El Líbero publicó ayer jueves 09 de julio, esta columna de nuestro director, Cristóbal Aguilera. Es una respuesta con argumentos de fondo a la Carta al Director de Agustín Squella, publicada el lunes 06 de julio por El Mercurio.
Vivimos en una época caracterizada por la exaltación del yo. Para el cristianismo, la persona es el ser más valioso de este mundo, ocupa el primer lugar en la creación. El Evangelio contiene un mensaje radical en este sentido: en un principio hemos sido creados a imagen y semejanza de Dios y en la plenitud de los tiempos Cristo murió por cada uno de nosotros. No hay otra religión que exalte de esta manera la dignidad personal. Como decía un filósofo, todos somos, de manera única e irrepetible, “alguien delante de Dios”.
Este mensaje no es incompatible con el reconocimiento de nuestra absoluta dependencia de Dios. Nuestra dependencia, en efecto, es también radical. No solo ontológica (es evidente que alguien nos ha debido dar nuestro ser), sino que también existencial: no podemos de ningún modo poner nuestras esperanzas en nuestras propias obras. Sin embargo, esta es la ilusión de la modernidad: pensar que podemos encontrar el sentido de la vida en nosotros mismos.
«No debemos extrañarnos de que el bautismo de los niños sea visto como un escándalo. Por un lado, para el progresismo todo lo que no ha sido escogido libremente es una carga respecto de la cual podemos –o debemos– liberarnos. Así, el bautismo es una imposición injusta, un abuso de unos adultos que están a cargo temporal y circunstancialmente de unos niños (¿sus hijos?)»

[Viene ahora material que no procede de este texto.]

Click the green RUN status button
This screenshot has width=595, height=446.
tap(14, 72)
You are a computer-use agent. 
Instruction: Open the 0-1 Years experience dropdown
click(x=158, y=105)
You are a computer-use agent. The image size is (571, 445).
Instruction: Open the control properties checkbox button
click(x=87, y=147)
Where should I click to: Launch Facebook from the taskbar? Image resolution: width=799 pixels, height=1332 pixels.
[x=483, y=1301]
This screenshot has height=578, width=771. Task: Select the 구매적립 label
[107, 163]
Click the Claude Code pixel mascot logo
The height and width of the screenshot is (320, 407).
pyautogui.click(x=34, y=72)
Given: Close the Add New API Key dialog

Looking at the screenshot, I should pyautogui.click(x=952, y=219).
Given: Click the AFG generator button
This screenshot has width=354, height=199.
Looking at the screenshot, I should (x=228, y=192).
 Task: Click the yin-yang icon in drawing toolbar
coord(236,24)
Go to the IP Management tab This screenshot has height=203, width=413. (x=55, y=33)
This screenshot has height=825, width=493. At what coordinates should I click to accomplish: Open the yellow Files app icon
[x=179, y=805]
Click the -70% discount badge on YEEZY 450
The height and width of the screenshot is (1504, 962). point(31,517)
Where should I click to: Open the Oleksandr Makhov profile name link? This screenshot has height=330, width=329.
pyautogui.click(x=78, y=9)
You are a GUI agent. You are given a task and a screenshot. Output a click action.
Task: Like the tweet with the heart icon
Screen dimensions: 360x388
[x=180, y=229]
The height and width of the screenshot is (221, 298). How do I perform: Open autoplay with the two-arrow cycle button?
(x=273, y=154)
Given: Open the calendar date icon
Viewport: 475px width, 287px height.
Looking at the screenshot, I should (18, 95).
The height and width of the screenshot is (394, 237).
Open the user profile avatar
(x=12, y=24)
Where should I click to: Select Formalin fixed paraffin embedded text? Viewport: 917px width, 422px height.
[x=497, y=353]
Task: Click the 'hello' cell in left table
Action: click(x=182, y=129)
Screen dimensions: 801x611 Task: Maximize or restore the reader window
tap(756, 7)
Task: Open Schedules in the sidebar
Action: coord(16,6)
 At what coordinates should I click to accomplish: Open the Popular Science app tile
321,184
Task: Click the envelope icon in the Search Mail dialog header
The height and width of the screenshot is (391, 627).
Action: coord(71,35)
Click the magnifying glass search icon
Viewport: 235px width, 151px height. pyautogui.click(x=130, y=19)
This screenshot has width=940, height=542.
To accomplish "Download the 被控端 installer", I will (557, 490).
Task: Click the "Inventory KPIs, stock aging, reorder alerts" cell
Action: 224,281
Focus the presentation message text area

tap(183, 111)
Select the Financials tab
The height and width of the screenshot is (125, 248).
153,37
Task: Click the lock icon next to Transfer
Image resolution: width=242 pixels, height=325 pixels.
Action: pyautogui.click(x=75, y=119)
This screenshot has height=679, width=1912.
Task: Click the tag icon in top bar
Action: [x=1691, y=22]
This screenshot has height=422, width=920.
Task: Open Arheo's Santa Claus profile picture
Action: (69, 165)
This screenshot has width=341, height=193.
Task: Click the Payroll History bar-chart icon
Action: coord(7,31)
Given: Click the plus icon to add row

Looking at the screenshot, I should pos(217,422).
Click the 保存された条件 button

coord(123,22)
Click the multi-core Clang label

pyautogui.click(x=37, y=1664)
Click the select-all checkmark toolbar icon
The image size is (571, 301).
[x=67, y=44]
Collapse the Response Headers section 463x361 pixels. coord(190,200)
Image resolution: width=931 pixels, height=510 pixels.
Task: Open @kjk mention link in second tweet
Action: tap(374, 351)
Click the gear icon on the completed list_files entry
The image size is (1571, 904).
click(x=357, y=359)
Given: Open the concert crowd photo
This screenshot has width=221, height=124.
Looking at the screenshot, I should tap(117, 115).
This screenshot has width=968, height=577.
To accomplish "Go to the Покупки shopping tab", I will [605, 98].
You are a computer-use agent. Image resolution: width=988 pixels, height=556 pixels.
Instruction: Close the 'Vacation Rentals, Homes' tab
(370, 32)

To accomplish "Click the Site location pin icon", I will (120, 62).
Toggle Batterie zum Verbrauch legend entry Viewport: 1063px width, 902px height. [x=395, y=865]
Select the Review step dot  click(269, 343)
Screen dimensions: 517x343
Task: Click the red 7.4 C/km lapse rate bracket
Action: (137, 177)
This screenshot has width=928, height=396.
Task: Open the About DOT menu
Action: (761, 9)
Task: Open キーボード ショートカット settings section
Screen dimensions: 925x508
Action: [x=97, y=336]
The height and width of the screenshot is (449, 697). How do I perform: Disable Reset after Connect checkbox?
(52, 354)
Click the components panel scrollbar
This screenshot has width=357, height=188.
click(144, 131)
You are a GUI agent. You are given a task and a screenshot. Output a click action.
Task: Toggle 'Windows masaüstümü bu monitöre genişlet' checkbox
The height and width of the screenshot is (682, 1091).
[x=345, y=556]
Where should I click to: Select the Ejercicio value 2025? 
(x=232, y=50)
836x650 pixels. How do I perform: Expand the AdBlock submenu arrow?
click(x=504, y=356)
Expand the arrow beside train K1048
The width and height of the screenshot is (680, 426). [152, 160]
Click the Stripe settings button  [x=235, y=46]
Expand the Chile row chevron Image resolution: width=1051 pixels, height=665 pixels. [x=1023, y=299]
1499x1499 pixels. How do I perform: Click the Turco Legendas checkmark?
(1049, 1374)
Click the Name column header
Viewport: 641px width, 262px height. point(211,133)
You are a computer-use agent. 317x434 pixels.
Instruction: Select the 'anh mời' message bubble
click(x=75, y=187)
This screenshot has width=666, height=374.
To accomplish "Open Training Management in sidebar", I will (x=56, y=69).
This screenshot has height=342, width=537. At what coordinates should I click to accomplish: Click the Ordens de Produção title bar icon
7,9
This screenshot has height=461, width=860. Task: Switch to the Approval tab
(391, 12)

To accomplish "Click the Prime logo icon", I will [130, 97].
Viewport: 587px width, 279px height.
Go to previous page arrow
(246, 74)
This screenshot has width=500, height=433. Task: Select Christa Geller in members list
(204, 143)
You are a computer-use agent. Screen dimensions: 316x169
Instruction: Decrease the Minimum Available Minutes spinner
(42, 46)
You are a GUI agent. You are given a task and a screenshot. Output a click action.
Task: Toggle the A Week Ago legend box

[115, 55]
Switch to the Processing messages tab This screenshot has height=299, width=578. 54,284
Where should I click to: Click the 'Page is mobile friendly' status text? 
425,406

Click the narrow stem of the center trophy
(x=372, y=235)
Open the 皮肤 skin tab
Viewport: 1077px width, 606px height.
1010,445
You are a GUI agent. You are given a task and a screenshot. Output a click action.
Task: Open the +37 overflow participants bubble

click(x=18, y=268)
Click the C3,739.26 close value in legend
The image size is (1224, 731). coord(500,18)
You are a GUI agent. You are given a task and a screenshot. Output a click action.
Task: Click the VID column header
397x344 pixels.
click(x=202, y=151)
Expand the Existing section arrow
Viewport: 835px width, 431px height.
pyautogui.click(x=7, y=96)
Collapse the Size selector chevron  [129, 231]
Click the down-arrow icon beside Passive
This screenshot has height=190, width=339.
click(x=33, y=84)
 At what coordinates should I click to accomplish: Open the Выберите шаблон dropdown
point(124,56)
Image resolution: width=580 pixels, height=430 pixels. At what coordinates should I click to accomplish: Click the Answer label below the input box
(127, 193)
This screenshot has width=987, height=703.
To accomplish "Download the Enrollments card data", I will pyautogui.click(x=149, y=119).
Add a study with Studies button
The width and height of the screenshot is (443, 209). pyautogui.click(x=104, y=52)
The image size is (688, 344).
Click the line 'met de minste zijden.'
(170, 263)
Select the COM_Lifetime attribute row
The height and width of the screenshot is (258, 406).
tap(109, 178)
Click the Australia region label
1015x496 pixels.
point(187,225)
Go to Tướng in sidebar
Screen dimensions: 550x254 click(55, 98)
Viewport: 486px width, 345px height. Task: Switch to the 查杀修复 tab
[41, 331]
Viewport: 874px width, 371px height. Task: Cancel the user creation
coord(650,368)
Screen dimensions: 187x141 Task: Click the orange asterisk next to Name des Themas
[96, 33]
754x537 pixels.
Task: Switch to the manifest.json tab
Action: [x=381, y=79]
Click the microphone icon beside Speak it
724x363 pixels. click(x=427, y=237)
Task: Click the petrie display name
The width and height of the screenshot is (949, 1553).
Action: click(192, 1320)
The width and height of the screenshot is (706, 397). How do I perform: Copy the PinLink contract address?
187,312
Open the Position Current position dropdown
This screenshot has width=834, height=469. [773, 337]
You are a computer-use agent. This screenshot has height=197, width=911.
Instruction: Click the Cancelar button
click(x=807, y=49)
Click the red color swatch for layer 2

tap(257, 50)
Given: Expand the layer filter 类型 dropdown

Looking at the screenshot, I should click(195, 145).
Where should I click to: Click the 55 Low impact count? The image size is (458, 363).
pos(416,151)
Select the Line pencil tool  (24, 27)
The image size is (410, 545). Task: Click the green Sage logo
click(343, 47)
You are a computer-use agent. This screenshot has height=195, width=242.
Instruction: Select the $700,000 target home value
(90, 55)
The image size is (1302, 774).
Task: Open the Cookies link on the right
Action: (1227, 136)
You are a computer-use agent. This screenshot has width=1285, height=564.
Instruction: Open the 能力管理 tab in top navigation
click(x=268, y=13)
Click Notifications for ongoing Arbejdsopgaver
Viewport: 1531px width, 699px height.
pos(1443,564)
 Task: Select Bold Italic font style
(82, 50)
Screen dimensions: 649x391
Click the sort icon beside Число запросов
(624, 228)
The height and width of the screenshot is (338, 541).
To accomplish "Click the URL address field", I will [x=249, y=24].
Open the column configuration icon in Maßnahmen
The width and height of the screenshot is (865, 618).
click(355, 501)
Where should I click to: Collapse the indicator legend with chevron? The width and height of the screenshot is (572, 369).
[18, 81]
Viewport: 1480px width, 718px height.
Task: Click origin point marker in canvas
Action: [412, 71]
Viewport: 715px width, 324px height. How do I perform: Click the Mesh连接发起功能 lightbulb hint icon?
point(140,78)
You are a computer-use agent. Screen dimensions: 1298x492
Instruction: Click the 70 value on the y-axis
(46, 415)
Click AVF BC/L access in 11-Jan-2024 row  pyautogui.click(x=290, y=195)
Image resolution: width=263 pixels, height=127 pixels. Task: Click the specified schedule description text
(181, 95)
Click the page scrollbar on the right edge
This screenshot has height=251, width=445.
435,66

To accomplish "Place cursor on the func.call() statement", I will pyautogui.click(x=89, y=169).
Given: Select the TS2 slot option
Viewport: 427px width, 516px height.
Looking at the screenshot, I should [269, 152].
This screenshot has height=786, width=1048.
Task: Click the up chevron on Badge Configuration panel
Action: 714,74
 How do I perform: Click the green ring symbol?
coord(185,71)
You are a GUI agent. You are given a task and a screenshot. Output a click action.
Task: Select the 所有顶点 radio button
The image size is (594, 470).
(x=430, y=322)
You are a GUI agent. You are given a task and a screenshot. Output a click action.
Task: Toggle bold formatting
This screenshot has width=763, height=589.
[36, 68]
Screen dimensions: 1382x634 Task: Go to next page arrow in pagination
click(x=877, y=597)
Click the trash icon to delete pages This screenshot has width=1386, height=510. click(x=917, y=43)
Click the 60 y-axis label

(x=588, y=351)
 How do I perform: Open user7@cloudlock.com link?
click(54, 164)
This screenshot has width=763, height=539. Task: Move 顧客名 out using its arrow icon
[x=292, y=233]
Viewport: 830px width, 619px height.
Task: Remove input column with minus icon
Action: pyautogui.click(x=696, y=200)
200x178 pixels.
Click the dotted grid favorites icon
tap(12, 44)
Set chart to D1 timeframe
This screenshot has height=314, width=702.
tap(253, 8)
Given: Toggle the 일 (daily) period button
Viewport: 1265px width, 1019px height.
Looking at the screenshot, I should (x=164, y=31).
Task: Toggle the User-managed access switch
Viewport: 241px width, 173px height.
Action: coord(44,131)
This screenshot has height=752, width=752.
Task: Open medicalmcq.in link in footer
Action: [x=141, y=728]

Algo de esto subyace a la inquietud de Agustín Squella, quien se preguntaba hace algunos días si acaso es razonable que los padres bauticen a sus hijos al inicio de sus vidas. No debemos extrañarnos de que el bautismo de los niños sea visto como un escándalo. Por un lado, para el progresismo todo lo que no ha sido escogido libremente es una carga respecto de la cual podemos –o debemos– liberarnos. Así, el bautismo es una imposición injusta, un abuso de unos adultos que están a cargo temporal y circunstancialmente de unos niños (¿sus hijos?). Por otro lado, el bautismo implica para el progresismo la aceptación de nuestra dependencia y limitación. La religión implica la apertura a un misterio que nos antecede y precede. Y este es el escándalo mayor, porque desvía el eje de la modernidad: el individuo y nada más.
El ser humano no es una realidad material, sino metafísica. No somos fruto del azar, sino de un don. Nuestra existencia no es un sobrevivir –y devenir– en este mundo, sino un abrirnos más allá de él. El énfasis en el individuo impide que alcemos la cabeza más allá del propio ombligo. Y este proceso de ensimismamiento, que ha durado ya demasiado tiempo y que parece no detenerse, solo puede proyectar un mundo caracterizado –y capturado– por el hastío y la banalidad. En este contexto, el bautismo es un rayo de luz, que ilumina nuestra perspectiva histórica, derribando el mito del individuo y proporcionando una novedad (la fe es siempre algo nuevo). Ratzinger decía que el bautismo significa, entre otras cosas, ofrecerles a nuestros hijos un horizonte de sentido eterno, que supera la finitud de nuestra vida biológica. La eternidad… este debe ser nuestro horizonte, nuestra meta. Porque si es verdad que somos “alguien delante de Dios”, también es verdad que lo somos “para siempre”.